Join Lee Vaughan in discussing One Thing he wants pain researchers or clinicians to know. He challenges clinicians to step outside of traditional practice: Longer appointments? Better awareness of resources… And genuine collaboration with people living with pain.
About Lee
Lee Vaughan has been challenged by chronic pain for a few decades, sharing some of his story with the world. His experience with his pain management programme taught him to live well with his pain. Although Pain remains a part of his life, it is no longer his life.
Transcript
Joshua Pate: What is one thing that you want pain researchers or clinicians to know?
Lee Vaughan: When I go to see my GP, and they have 10 min to see me. They can’t unlock what’s probably been going on for 30 years in my head. But if pain has persisted for that long, it’s: “how do we get the light bulbs to come on to maybe think, okay, how do I approach this differently? How do we approach this guy differently?”
And it’s about allowing people with chronic pain a safe space to not only think, but be heard. And I think that’s one thing, when I speak to people that live with chronic pain is that they don’t, they don’t feel heard. And I’ve got multiple experiences of sitting with a GP and staring at the back of his or her head. Yeah, I know you’re not listening. You’re typing away on your computer. And before, if I’ve had a chance to finish my sentence, there’s a prescription coming out of the printer. I don’t feel listened to. And I hear the term gaslighting a lot. If you can just spend a little bit of time with that patient, and just, just hear them. Just listen to them and give them space to do that. And I appreciate that’s difficult. So maybe the challenge is that clinicians need to, if they are restricted to 10 minutes, you know, have 10 minutes each week for 3 or 4 weeks, and allow that story to come out during that period. But also be aware of the signposting. Be aware of the education that is actually out there about the bio psycho social side of pain, because it is out there, and if I’ve challenged people, and I’ve said, have you heard of like organisations in the UK. Like ‘Flippin Pain’, like ‘Pain Concern’, like ‘Live Well With Pain’, and the amount of clinicians that come back, and they just they just shake their heads. We’ve never heard of this. Well, that’s your easy first step. The journey for me started in starting to live well with my pain. It started when clinicians made me curious. It made me want to understand the hows and the whys. And I went on that journey myself. The agency dropped into my lap, and I took responsibility for me developing my self-management tools.

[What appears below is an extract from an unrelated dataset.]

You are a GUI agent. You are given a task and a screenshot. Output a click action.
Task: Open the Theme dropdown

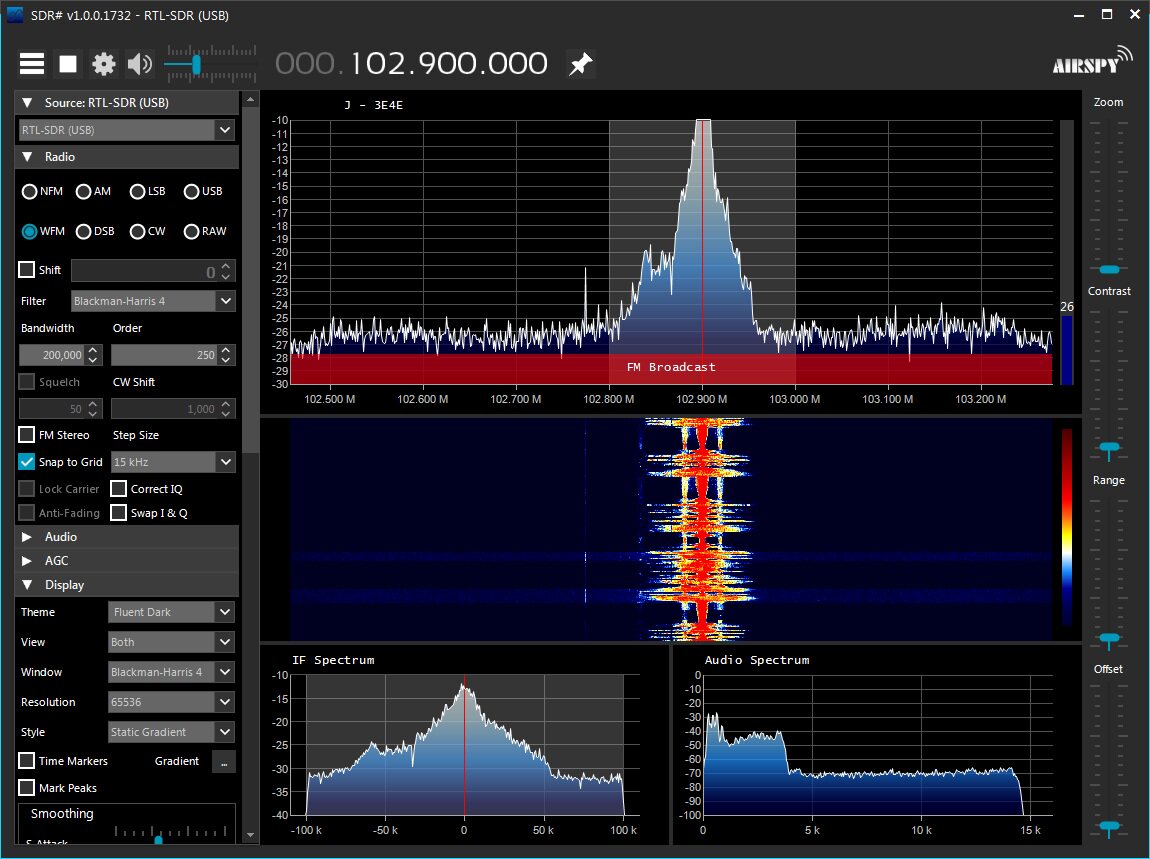click(225, 612)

And I often sort of say to people you know, please let the lived experience be part of the conversation, not just the topic, you know. At the end of the day pain is complex, and we are all different. When we live with pain. We are ultimately, we are the experts in our own condition and nobody understands pain and the psychological cycle of pain, the physical cycle of pain, like the people that live with it. And I do tire sometimes of seeing things online where groups of people have met to discuss “how do we engage people living with chronic pain into physical activity or movement programs?”. And I look at those meeting rooms and some I know and I can’t see one lived experience voice in that room. It’s, you know, if the tap is leaking, ring the plumber.
Josh: Hopefully, this will generate many more conversations that lead to then helpful next steps rather than just this cycle of people working in silos apart from each other. So thank you so much for your time.
Lee Vaughan: Brilliant cheers. Josh.